Building Antifragile Systems

TL/DR

As a variable within your system changes, measure the rate of change to outcome. If the rate is non-linear and the impact is negative, you have a fragile system.
Make your system robust/anti-fragile by giving it options. Allow your system to respond in different ways to different variables.

When we build a system, we always start with our guiding light: what does this system actually do? Only after answering that question can you build the system you need. However, at some point, it becomes necessary to not only understand what the system does but does the system perform well? “Perform well” can mean many things.
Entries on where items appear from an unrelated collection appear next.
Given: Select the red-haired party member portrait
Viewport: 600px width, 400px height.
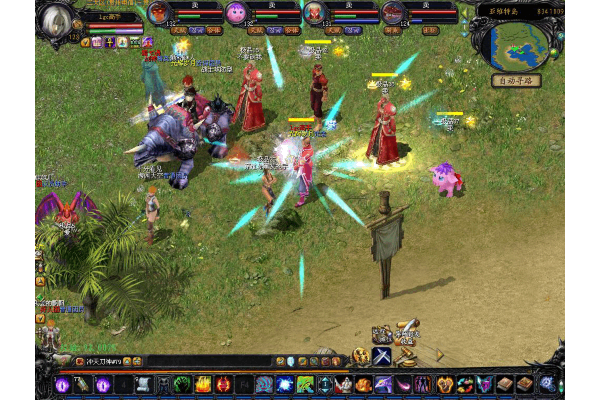Looking at the screenshot, I should tap(158, 13).
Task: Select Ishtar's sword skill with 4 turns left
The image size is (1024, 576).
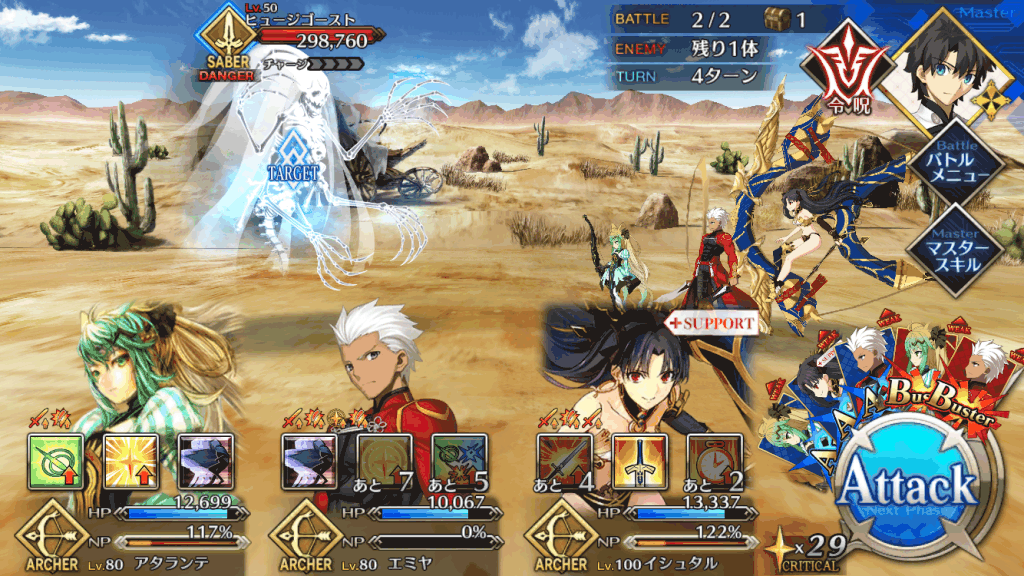Action: [x=563, y=461]
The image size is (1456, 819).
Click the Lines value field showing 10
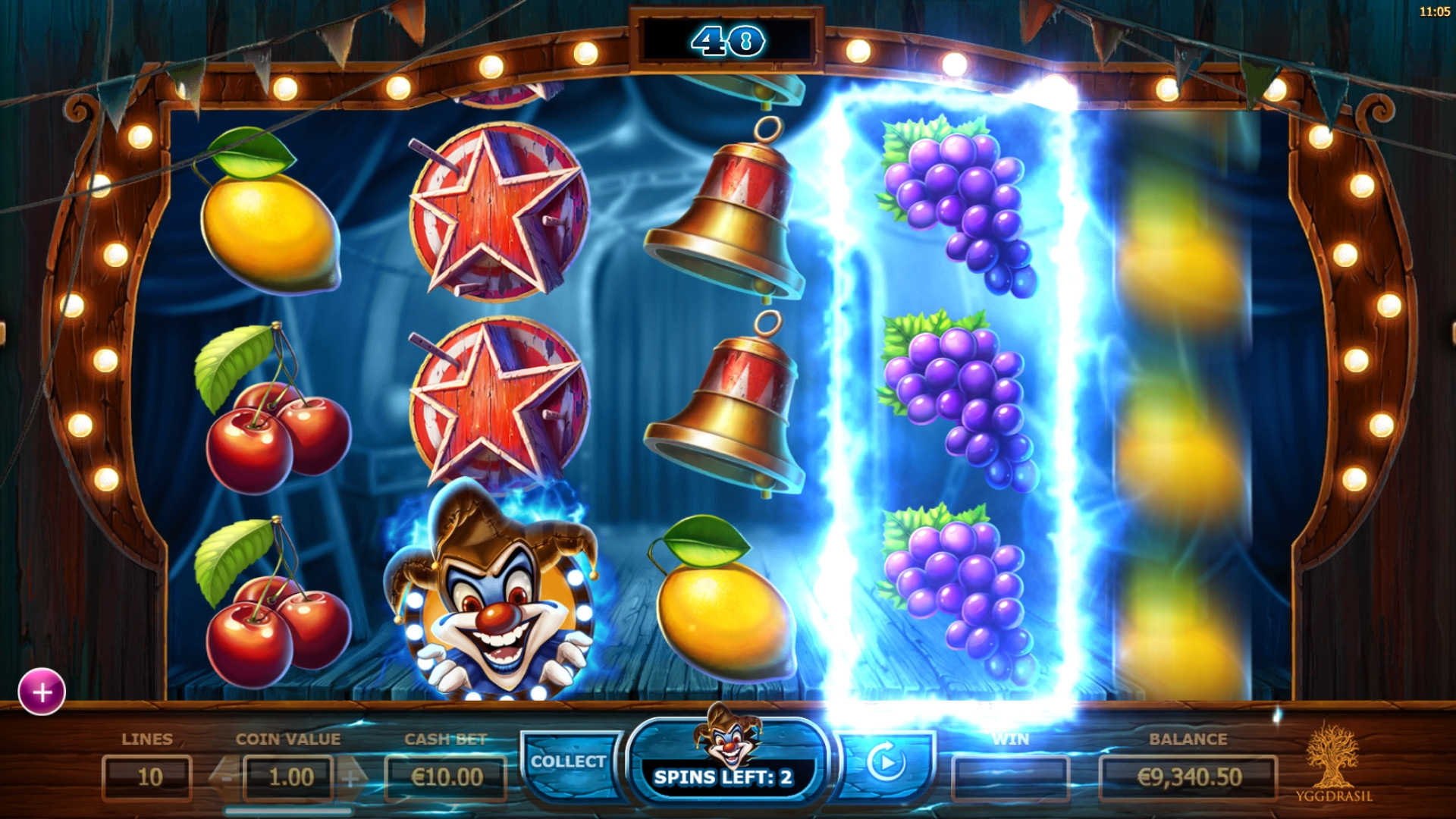coord(149,777)
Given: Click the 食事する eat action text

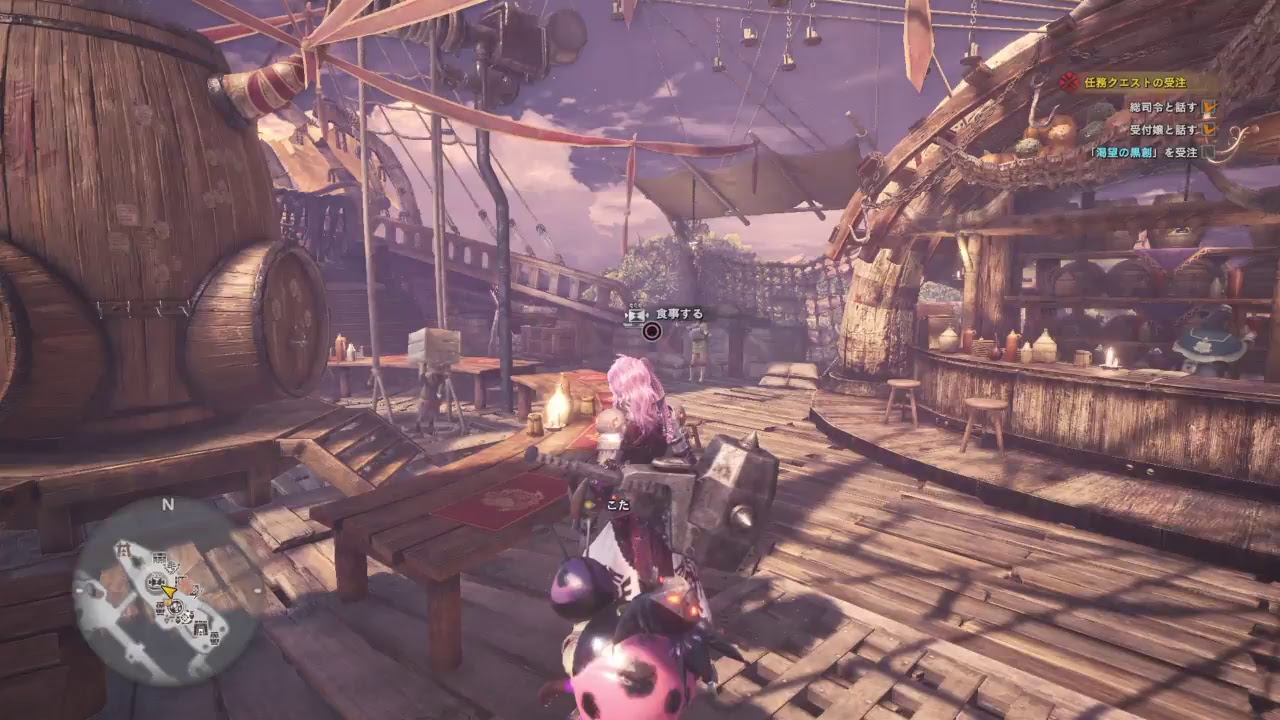Looking at the screenshot, I should click(679, 314).
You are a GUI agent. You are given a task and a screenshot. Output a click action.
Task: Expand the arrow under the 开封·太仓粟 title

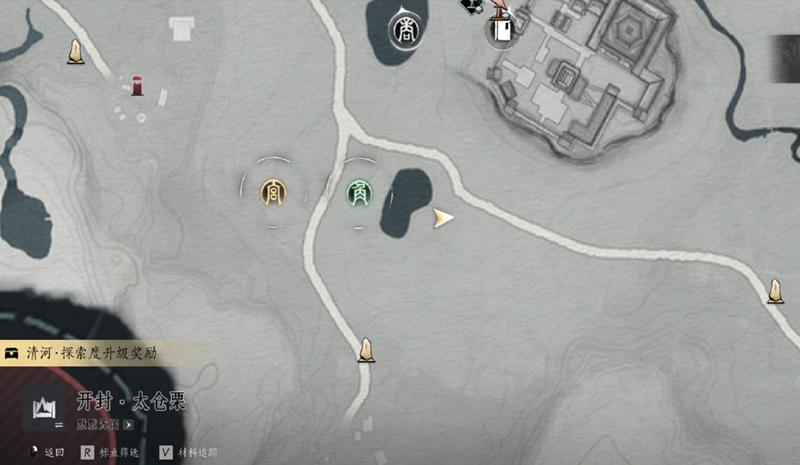128,424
It really depends on the needs of the project. Does it mean speed? Sure. Does it mean reliability? Yup. Does it mean savings (money/time)? Absolutely.

For this post, I want to focus on performance as a flavor of reliability. More accurately, I want to focus on fragile vs. anti-fragile systems and what an anti-fragile system might look like.

Fragility Within Systems

I assume that the phrase “fragile system” evokes a similar idea in your head as it does in mine. However, let’s attempt to define what fragile means in the context of a system.

When defining a fragile system, you might start by saying a system is fragile whenever it experiences a failure. Sorry, that’s not quite it. A failure alone does not make a fragile system. Sometimes, failures have very little impact on a system. Sometimes, failures have a linear impact on a system. What do I mean by “linear impact”? Simply that for each unit of failure, you get a constant unit of impact (using the word unit here to help illustrate that this concept applies to more than just software). So a failure in a non-fragile system means that for every failure experienced you will experience a predictable amount of impact.

A fragile system, doesn’t exhibit a linear failure/impact ratio. Instead, it tends towards a more exponential failure/impact ratio. With each new failure, the impact grows even greater than it did before. This pattern continues until, eventually, the system buckles under the stress of the impact.

Identifying Fragility

To identify fragility, you measure the rate of impact change with each new failure.

If each new failure creates a non-linear negative impact then you have appropriately identified a fragile system.

Converting Fragile to Anti-Fragile

To take a system from fragile to anti-fragile, you have to create options for your system. You have to give your system the ability to respond to failures in different ways; it must respond so that negative impact is eliminated (robust) or even reversed (anti-fragile).

For instance, say that your system works well within a known capacity. Also, when that capacity is exceeded, it is known that your system is negatively impacted in a non-linear way. How can you address this?

Pretend that your system is currently overwhelmed and negatively impacted but it is only impacted in one, self-contained area. Consider the following possible options:

Can the system monitor incoming data and only process data not destined for the impacted area?
Can the system continue processing data bound for the impacted area, store the results, and deliver the results after the impact is over?
Can the system be coded to understand second and third level impacts (other systems) and begin to monitor/respond to changes in those systems?
Can the system slow down the rate of incoming work to be processed?
Can the impacted system acquire more capacity?

Each of these are only ideas about how we might think about converting our fragile system into an anti-fragile system (or at least a robust system). The point is to showcase that understanding and logging failures is only part of the work that needs to be done. If we begin to think about creating options within our systems, we stand a much better chance at finding new and innovative ways to handle uncertainty.